I have a requirement for a feature to replicate queue state between
(clustered) brokers on a primary and DR site that I'm hoping to
implement over the next couple of weeks.
Attached is some notes through which I've been trying to formulate my
thoughts. If anyone else has any other thoughts, ideas or comments I'd
be keen to hear them.
I'm looking for the simplest workable solution, both to minimise the
amount of time need to implement and to keep things easy to reason about
to ensure robustness.
==Requirement:==
Need to replicate queue state between two clusters (or potentially two
non-clustered brokers); one of these is the primary site, the second
is a disaster recovery site. They will likely be connected over a WAN.
Two modes are required to be supported concurrently on a per queue
basis:
(i) only messages flowing into the queue need to be replicated; the DR
site will have active replicas of the consumers of such queues that
will be receiving and consuming them.
(ii) full queue state needs to be replicated, i.e. both the enqueing
and dequeuing of messages on the primary site needs to be reflected in
the DRs replica of the queue.
==Design Notes:==
Core pattern is to have enqueue and dequeue events represented as
messages on a queue that can be consumed and processed. The aim here
is to reuse as much of the messaging platform itself.
In the simplest form, we can have a replication queue on the primary
site into which we place events representing the enqueues and dequeues
as they occur.
The qpid-route tool can then be used to have those events consumed by
a link. I.e. the primary broker will deliver them to the DR broker to
which they will appear as published messages.
We can then have a special exchange that processes these events,
performing the necessary operations on the queues they refer to. (Note:
There may be some overlap with the management exchange and management
methods here that can be exploited?).
The same approach works between clustered and unclustered brokers. In
the case of clustered brokers, a link will be terminated whenever the
node at one end of it fails and a replacement link will need to be
created.
By using acknowledgments to ensure at-least-once delivery and event
sequence numbers to detect and ignore duplicate deliveries we can
still ensure that replication is reliable.
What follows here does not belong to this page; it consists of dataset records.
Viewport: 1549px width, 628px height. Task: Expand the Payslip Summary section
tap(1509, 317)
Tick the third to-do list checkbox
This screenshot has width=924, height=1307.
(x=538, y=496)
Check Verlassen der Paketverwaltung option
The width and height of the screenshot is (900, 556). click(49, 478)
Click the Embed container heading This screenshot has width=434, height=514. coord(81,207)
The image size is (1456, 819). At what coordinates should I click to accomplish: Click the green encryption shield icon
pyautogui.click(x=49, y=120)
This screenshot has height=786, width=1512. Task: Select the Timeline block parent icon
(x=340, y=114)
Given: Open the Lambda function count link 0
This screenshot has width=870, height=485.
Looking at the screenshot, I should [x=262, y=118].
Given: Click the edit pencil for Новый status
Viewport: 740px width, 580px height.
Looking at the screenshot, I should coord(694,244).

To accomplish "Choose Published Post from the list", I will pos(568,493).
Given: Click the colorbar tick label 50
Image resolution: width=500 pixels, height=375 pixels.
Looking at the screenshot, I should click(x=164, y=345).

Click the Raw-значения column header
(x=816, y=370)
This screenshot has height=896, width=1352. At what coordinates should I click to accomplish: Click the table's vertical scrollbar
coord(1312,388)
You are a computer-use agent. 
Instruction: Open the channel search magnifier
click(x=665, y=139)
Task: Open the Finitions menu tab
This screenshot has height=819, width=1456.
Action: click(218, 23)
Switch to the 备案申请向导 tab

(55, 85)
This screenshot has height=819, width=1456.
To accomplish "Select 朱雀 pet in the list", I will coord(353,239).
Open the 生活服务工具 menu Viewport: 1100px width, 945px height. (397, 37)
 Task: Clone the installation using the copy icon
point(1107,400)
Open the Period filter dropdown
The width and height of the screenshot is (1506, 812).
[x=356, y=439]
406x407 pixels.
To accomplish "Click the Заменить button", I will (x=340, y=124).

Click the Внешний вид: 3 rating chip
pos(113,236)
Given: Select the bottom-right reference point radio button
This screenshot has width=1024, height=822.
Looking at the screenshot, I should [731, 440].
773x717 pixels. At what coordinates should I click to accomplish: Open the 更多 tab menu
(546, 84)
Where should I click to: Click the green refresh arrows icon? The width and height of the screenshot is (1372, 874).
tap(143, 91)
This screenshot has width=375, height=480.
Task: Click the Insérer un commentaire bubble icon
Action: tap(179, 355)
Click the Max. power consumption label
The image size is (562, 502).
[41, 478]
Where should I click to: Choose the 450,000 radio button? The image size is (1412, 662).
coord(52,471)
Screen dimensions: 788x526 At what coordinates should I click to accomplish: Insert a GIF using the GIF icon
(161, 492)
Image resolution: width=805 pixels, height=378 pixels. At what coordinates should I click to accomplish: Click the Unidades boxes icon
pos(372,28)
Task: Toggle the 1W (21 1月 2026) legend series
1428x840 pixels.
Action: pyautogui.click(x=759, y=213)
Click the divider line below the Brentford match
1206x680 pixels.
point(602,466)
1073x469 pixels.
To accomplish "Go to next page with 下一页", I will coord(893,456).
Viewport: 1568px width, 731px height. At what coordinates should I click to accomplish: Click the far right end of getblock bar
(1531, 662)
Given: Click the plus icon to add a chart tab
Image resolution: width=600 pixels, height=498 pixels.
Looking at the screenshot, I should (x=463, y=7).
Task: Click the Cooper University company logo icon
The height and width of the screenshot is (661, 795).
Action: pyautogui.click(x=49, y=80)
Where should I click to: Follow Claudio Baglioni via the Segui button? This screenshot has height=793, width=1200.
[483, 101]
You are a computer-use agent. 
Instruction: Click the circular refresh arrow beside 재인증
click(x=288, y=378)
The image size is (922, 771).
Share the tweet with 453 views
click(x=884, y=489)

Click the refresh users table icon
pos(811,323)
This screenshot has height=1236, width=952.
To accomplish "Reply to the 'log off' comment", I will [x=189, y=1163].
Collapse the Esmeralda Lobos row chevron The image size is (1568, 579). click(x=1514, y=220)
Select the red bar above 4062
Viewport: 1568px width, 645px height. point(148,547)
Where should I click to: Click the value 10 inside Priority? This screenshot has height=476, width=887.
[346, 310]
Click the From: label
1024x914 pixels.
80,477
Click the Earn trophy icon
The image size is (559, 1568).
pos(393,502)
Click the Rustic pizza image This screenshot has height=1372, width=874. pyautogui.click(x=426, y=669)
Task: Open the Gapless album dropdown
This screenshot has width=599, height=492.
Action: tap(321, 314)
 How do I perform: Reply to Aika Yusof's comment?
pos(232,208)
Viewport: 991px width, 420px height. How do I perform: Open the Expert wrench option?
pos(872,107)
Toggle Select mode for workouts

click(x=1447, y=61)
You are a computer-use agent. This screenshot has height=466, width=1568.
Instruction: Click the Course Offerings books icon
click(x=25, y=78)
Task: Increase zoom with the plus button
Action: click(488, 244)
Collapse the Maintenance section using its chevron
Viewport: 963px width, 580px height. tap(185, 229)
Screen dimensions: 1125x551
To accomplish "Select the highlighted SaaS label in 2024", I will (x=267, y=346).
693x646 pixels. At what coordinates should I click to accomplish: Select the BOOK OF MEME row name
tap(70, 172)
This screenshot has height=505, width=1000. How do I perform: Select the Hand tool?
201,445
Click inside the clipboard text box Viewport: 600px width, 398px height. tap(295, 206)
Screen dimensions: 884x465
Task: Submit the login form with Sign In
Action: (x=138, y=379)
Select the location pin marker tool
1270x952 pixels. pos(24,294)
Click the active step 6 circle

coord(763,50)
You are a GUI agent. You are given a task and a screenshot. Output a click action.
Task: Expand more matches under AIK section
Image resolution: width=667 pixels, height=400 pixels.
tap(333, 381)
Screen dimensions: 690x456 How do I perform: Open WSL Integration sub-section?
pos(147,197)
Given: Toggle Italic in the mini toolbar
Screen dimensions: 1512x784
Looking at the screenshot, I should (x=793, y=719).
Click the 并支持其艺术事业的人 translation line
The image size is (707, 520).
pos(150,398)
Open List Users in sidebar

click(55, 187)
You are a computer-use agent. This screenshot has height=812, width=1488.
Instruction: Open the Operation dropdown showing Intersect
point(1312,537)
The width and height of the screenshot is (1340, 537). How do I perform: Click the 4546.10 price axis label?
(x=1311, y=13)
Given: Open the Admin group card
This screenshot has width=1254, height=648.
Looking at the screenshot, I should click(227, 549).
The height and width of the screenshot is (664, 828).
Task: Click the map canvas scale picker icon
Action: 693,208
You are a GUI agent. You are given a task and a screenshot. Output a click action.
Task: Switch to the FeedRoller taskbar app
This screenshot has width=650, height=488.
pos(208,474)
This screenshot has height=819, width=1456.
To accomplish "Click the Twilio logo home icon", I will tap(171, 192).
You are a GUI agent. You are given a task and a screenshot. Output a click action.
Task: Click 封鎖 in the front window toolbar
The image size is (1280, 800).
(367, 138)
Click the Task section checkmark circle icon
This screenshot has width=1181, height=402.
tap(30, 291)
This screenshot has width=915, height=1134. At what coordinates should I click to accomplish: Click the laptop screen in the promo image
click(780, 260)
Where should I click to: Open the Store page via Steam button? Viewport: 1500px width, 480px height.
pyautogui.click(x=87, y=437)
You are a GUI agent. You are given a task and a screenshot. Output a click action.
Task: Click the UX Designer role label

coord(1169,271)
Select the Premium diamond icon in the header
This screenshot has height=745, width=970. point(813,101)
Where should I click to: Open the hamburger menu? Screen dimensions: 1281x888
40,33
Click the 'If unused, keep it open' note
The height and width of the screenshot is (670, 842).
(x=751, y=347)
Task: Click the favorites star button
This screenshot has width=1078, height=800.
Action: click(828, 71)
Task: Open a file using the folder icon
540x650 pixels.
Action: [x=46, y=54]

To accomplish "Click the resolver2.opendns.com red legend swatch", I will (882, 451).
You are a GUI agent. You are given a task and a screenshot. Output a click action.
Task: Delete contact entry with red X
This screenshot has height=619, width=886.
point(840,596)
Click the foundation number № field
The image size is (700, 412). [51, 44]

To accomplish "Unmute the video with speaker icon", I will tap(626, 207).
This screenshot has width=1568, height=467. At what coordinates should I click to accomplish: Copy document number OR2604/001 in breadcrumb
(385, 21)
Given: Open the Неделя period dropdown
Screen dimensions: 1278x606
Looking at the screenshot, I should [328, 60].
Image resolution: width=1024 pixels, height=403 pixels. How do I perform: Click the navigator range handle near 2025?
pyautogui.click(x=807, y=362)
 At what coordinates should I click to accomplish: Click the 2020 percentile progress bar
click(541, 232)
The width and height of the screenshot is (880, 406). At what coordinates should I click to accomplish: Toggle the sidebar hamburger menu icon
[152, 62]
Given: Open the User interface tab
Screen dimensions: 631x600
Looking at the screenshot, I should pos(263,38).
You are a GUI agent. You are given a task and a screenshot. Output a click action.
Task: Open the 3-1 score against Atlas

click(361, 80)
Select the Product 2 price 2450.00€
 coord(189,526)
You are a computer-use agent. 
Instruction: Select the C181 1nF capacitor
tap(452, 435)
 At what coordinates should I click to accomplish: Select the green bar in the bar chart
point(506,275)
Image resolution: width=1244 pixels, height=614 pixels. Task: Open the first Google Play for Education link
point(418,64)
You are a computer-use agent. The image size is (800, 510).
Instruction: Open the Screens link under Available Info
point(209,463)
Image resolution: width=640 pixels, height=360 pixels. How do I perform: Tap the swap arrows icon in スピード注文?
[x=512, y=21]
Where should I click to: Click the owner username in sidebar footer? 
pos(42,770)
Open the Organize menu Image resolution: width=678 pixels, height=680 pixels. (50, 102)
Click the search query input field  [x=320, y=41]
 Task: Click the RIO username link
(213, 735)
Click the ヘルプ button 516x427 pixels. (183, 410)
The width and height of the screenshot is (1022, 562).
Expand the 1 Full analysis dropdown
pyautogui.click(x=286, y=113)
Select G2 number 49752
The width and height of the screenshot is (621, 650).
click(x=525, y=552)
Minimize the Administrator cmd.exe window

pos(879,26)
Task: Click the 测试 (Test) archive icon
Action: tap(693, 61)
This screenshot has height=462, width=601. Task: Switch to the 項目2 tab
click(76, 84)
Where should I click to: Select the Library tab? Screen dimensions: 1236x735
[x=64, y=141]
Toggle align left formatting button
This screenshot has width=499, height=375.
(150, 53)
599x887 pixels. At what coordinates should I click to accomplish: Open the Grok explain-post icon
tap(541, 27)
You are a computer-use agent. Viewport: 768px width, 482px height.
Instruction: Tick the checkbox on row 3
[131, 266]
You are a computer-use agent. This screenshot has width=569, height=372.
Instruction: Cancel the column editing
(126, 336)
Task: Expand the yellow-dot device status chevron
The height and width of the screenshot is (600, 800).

Tasks required for simple option:
* add logic to broker/Queue.cpp to add messages to a replication queue
for each enqueue and (optionally) dequeue
* create new exchange type to process messages representing
enqueue/dequeue events and perform the relevant actions on the
target queues
* resiliency of federation links between two clusters, such that if
the node on either end goes down the link is re-established to/from
another member of that cluster
One issue with the above approach is that the consumption of messages
from the replication queue on the primary site will add extra load to
the primary broker. (Note: Can we determine how significant is this
likely to be? We can ack in large batches which will reduce the load
to some extent).
To avoid the extra cluster load from the consumer pulling events from
the DR site, a special passive cluster member could be built. This
would join the cluster as a member and thus receive all the cluster
events allowing it to keep its state in sync with other nodes. However
it would not generate any events of its own, and would only be
accessed by the DR site consuming from the replication queue.
Obviously this node would become a single point of failure for the
replication. That could be mitigated to some extent by using durable
storage for the replication queue. If the passive 'snooper' node was
restarted it would recover any replication events it previously knew
of that were not acknowledged by the DR site from the durable storage;
it would then get a state dump from the cluster and would have to
somehow reconcile that with the state recovered from durable storage
(Note: This could be quite tricky; queue sequence number may help if
that is part of state dump from cluster). It would have missed the
enqueue/dequeue events for any messages that were enqueued *and*
dequeued while it was not a member of the cluster, however that would
probably not be a problem.
Extra work required for this approach:
* some way of reconciling state recovered from durable storage with
that received through the cluster dump on rejoining
* altered hooks etc to prevent the replication queue being itself
replicated in the local cluster while still allowing the DR site to
consume from it
A different approach might be for one node in the primary cluster to
simply forward all the cluster traffic down a connection to the DR
site. The DR site would then resubmit this incoming data through the
cluster broadcast mechanism. The stream could be filtered to remove
those commands whose effects were not intended to be replicated
between the clusters.
The issue with this approach is whether its possible to ensure that
the incoming stream from the primary site can be safely (and simply)
merged with the cluster traffic generated by the DR site itself as
messages are consumed from the active queues.